→ **The task**
Copy out each of the rows below word for word.

[start of Data in this exercise]

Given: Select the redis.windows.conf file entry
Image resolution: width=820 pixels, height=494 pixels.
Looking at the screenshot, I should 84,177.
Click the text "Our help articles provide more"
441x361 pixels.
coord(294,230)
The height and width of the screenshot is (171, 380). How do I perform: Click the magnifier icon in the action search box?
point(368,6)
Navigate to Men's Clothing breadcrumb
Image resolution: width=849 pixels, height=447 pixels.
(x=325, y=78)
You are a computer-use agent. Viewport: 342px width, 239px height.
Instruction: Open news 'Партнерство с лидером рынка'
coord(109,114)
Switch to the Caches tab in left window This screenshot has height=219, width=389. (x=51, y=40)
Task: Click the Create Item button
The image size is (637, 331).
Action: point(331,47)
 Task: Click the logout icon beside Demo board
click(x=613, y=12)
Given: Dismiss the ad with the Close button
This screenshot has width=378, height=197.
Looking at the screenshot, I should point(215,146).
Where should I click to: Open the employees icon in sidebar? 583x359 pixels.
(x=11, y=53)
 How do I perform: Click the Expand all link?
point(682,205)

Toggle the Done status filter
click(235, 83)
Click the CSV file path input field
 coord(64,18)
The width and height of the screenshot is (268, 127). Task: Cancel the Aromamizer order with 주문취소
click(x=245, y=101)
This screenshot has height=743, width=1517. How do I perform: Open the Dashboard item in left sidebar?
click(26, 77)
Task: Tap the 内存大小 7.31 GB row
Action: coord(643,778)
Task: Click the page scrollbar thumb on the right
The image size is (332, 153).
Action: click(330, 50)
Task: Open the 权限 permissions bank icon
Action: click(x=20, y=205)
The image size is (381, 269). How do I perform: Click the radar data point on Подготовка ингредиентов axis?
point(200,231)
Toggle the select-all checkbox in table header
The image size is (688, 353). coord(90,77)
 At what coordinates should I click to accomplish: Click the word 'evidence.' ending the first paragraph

[end of Data in this exercise]

→ **Exercise response**
Given: Select the redis.windows.conf file entry
Image resolution: width=820 pixels, height=494 pixels.
Looking at the screenshot, I should 84,177.
Click the text "Our help articles provide more"
441x361 pixels.
coord(294,230)
The height and width of the screenshot is (171, 380). How do I perform: Click the magnifier icon in the action search box?
point(368,6)
Navigate to Men's Clothing breadcrumb
Image resolution: width=849 pixels, height=447 pixels.
(x=325, y=78)
You are a computer-use agent. Viewport: 342px width, 239px height.
Instruction: Open news 'Партнерство с лидером рынка'
coord(109,114)
Switch to the Caches tab in left window This screenshot has height=219, width=389. (x=51, y=40)
Task: Click the Create Item button
The image size is (637, 331).
Action: point(331,47)
 Task: Click the logout icon beside Demo board
click(x=613, y=12)
Given: Dismiss the ad with the Close button
This screenshot has width=378, height=197.
Looking at the screenshot, I should point(215,146).
Where should I click to: Open the employees icon in sidebar? 583x359 pixels.
(x=11, y=53)
 How do I perform: Click the Expand all link?
point(682,205)

Toggle the Done status filter
click(235, 83)
Click the CSV file path input field
 coord(64,18)
The width and height of the screenshot is (268, 127). Task: Cancel the Aromamizer order with 주문취소
click(x=245, y=101)
This screenshot has height=743, width=1517. How do I perform: Open the Dashboard item in left sidebar?
click(26, 77)
Task: Tap the 内存大小 7.31 GB row
Action: coord(643,778)
Task: Click the page scrollbar thumb on the right
The image size is (332, 153).
Action: click(330, 50)
Task: Open the 权限 permissions bank icon
Action: click(x=20, y=205)
The image size is (381, 269). How do I perform: Click the radar data point on Подготовка ингредиентов axis?
point(200,231)
Toggle the select-all checkbox in table header
The image size is (688, 353). coord(90,77)
 At what coordinates should I click to accomplish: Click the word 'evidence.' ending the first paragraph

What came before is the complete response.